Over the years we half heartedly talked about having a “real” wedding and honeymoon but it never really went any further than that. We were married, we took the occasional vacation, there didn’t seem to be much point in making a big deal of it. Then, a little before our 14th anniversary, we had to get remarried. It was a requirement of our adoption agency that we be married in the church so we decided this would be it. Our chance to have the wedding we never had. I still couldn’t see spending a fortune, and now we had adoption fees to consider too, so we kept it small. Close family and a few friends. No fancy wedding dress or tux, my sister took the pictures, we did our own invitations and had a small reception at a local restaurant, not Denny’s. It was perfect, and very us, but still no honeymoon.

Then the Trapp came along, Marshall retired from the Marines, we bought a house, Max joined our family. Suddenly it’s our 22nd anniversary. We had been lucky enough to take 2 trips to Vegas that year. Both were working trips for conventions, one for each of us, but hey we were alone, in Vegas, and that counts! We stayed at the Paris hotel, and the Venetian, and loved them both.

After the trips we talked about how much fun we had and how great it would be to take a trip to Europe for real.  Other than layovers during flights Marshall has never been, and I hadn’t been since I was a kid. So we decided that for our 25th anniversary we would go. We figured 3 years was enough time to plan, and save, and make it happen.

But fate stopped us in our tracks. My world was thrown into a tailspin and any plans we may have had were tossed out the window. Every trip we took over the next couple years revolved around what was going on with our families.

Finally this summer came along. We didn’t have any place we felt like we NEEDED to be. Nothing that we HAD to do. I hesitated to plan anything though. I didn’t want to tempt fate when things were quieting down. So, I planned a short camping trip. That didn’t really count right. Fate could give us that. And it did. The trip was fun, and relaxing, and everything a camping trip should be.

Then, out of the blue, fate handed us another gift. A friend had booked an extra room at a beach resort. They didn’t need the room any longer and were wondering if we would be interested in taking it. I hesitated. This wouldn’t be a 3 day trip just a couple of hours from home. This was a full week, 8 hours from home. This involved actual planning, requesting days off, spending money we hadn’t planned on spending, and being at the beach.

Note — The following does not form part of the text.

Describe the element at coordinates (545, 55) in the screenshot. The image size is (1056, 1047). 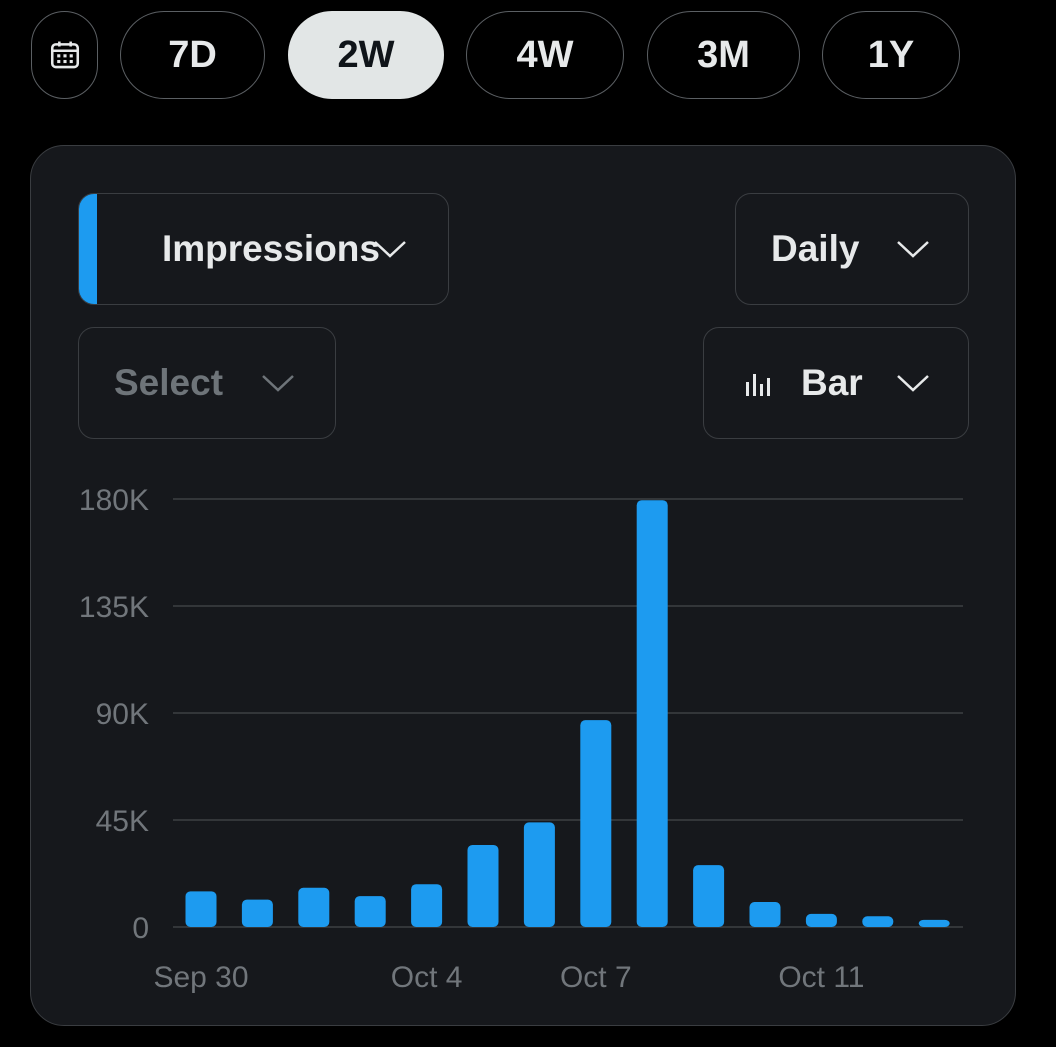
I see `range-4w-button: 4W` at that location.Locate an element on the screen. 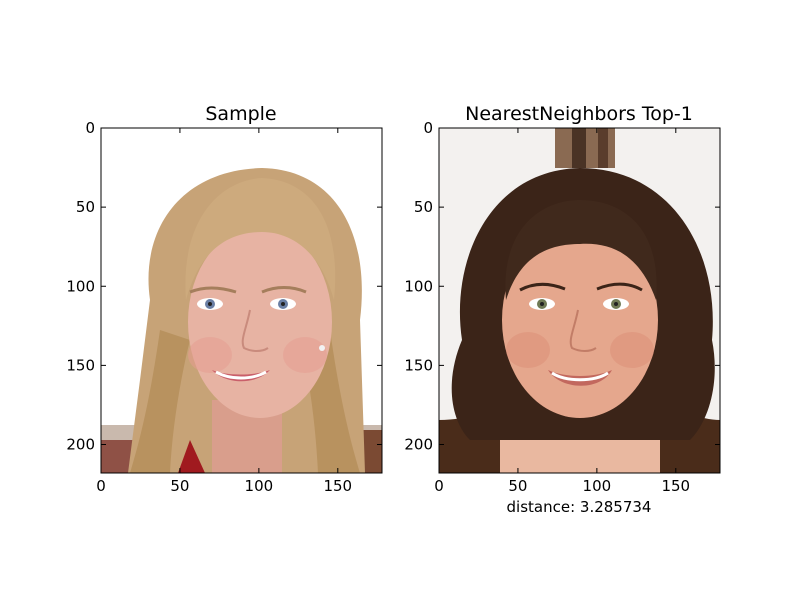 The height and width of the screenshot is (600, 800). distance-label: distance: 3.285734 is located at coordinates (580, 507).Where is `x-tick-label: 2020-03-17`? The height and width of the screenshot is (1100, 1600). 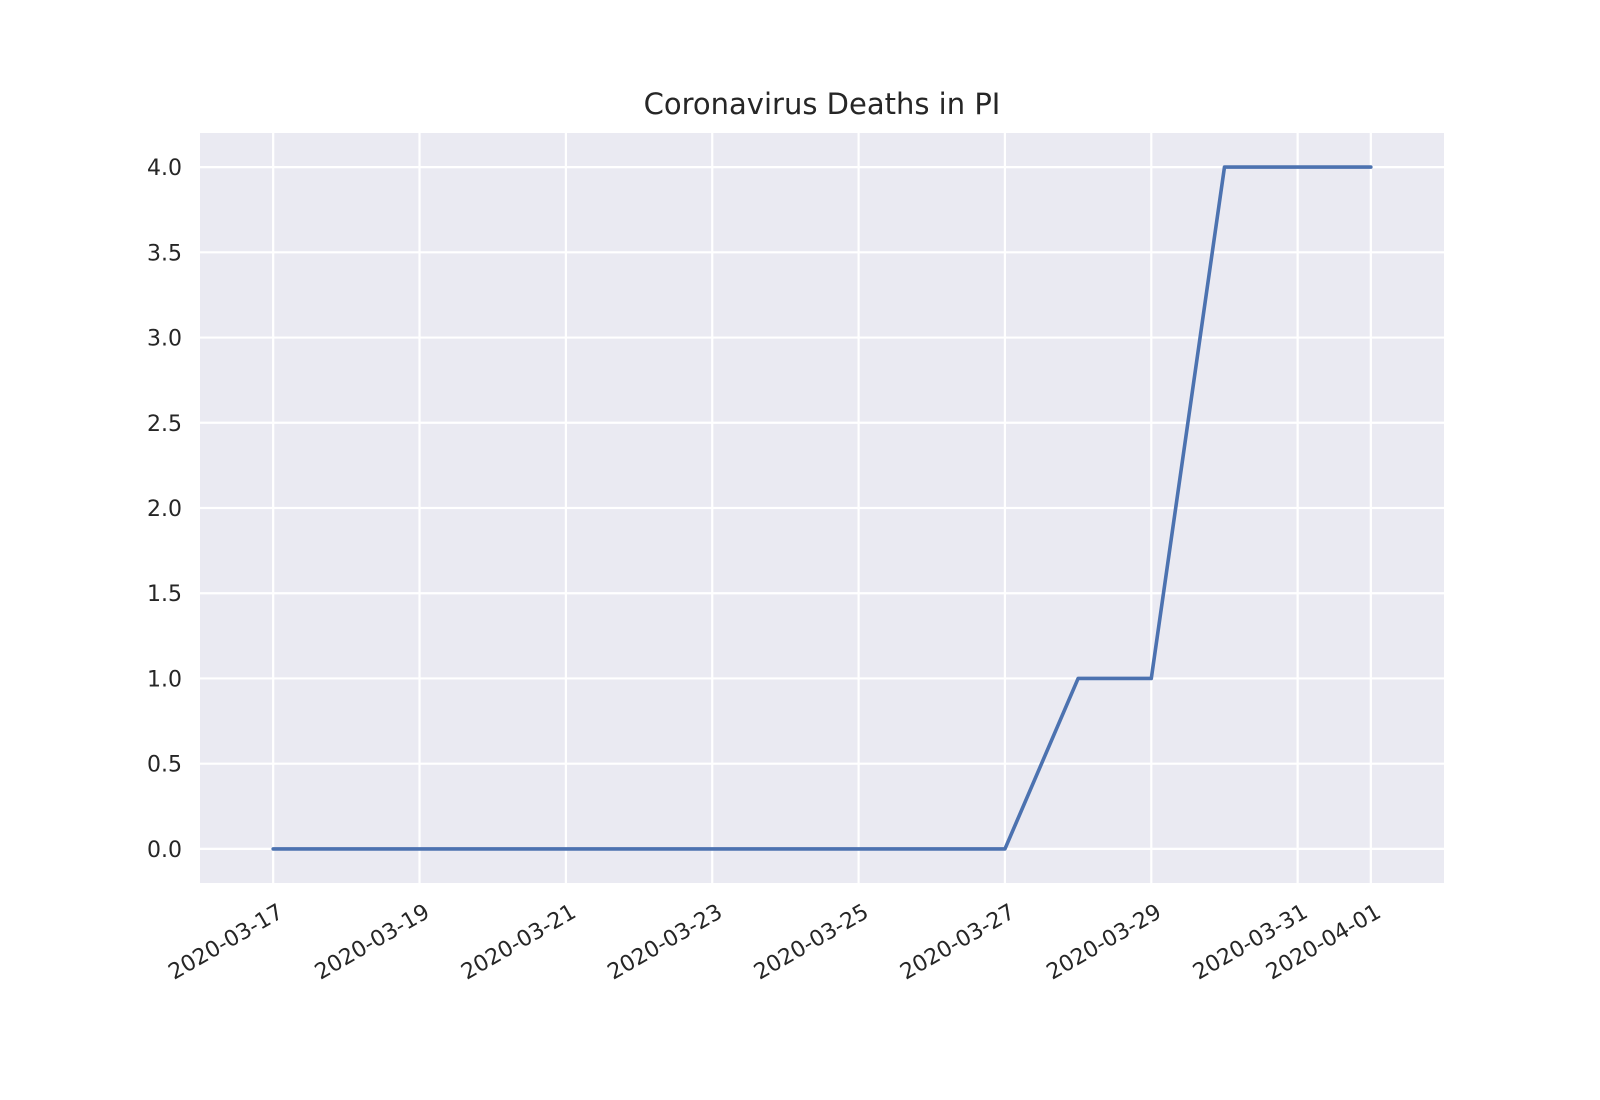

Something I wasn’t sure I would be emotionally ready for.

I hemmed and hawed. Marshall wasn’t sure he could get the time off. My boss was traveling and might not respond in time. Then Marshall’s request was denied. He said we should go without him but I still wasn’t sure. When another friend was interested in taking the room I decided to let it go. There would be other years. Strangely, fate stepped in again. Marshall’s boss changed his mind. My boss approved my request from the road. The friend who I thought I had passed to hadn’t realized I had passed and wasn’t ready to say yes herself. The room was ours if we wanted it. So I said yes.

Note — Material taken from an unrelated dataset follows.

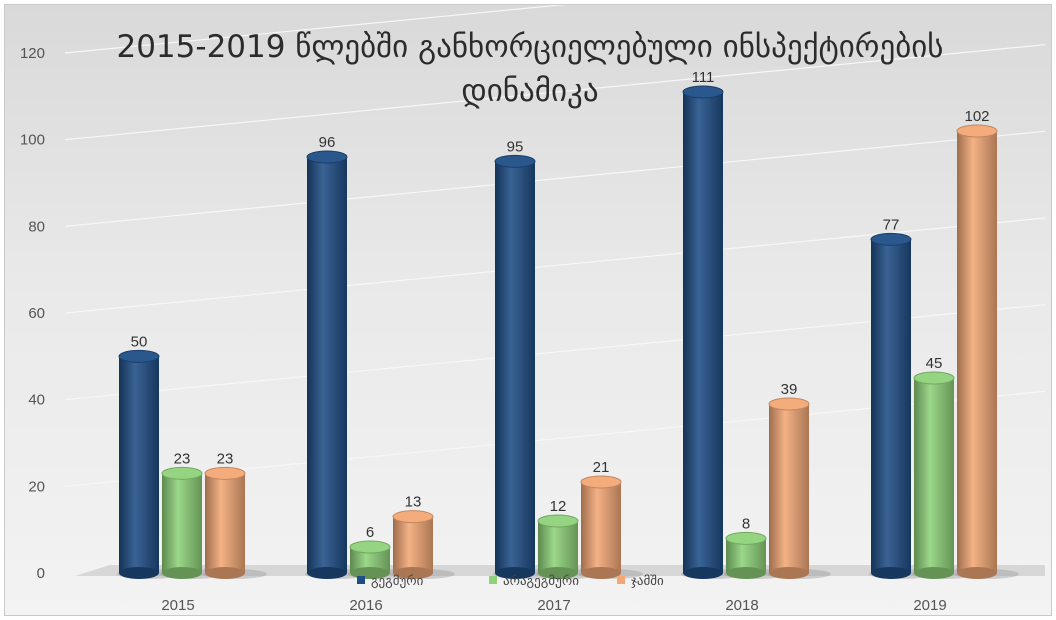 The width and height of the screenshot is (1056, 620). What do you see at coordinates (742, 606) in the screenshot?
I see `x-tick-label: 2018` at bounding box center [742, 606].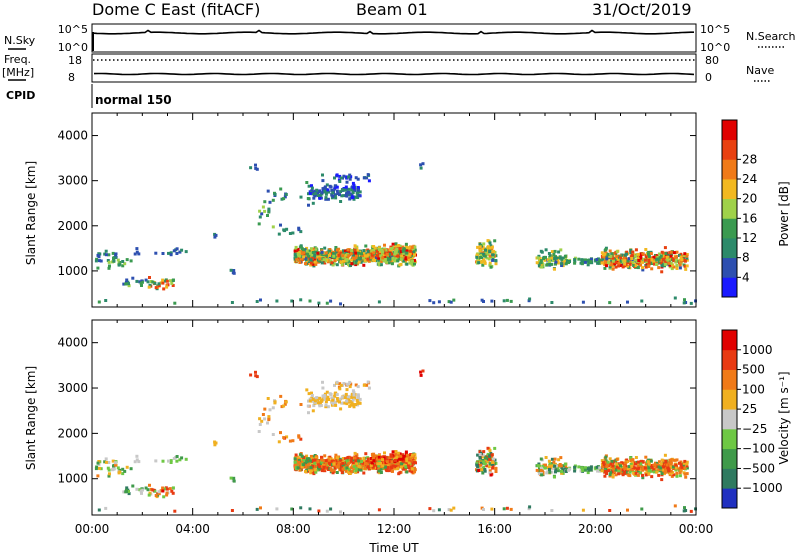  I want to click on velocity-colorbar-swatches, so click(730, 420).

So here we are, just about a month away from our 25th anniversary. There will be no trip to Europe. No leaving the kids with my parents while we jet off to the other side of the world. But there will be a beach trip. And while we won’t have Paris, or Venice, we will find quiet time together after the kids pass out for the day. Who knows, maybe there will even be a Denny’s near by for some take out for two.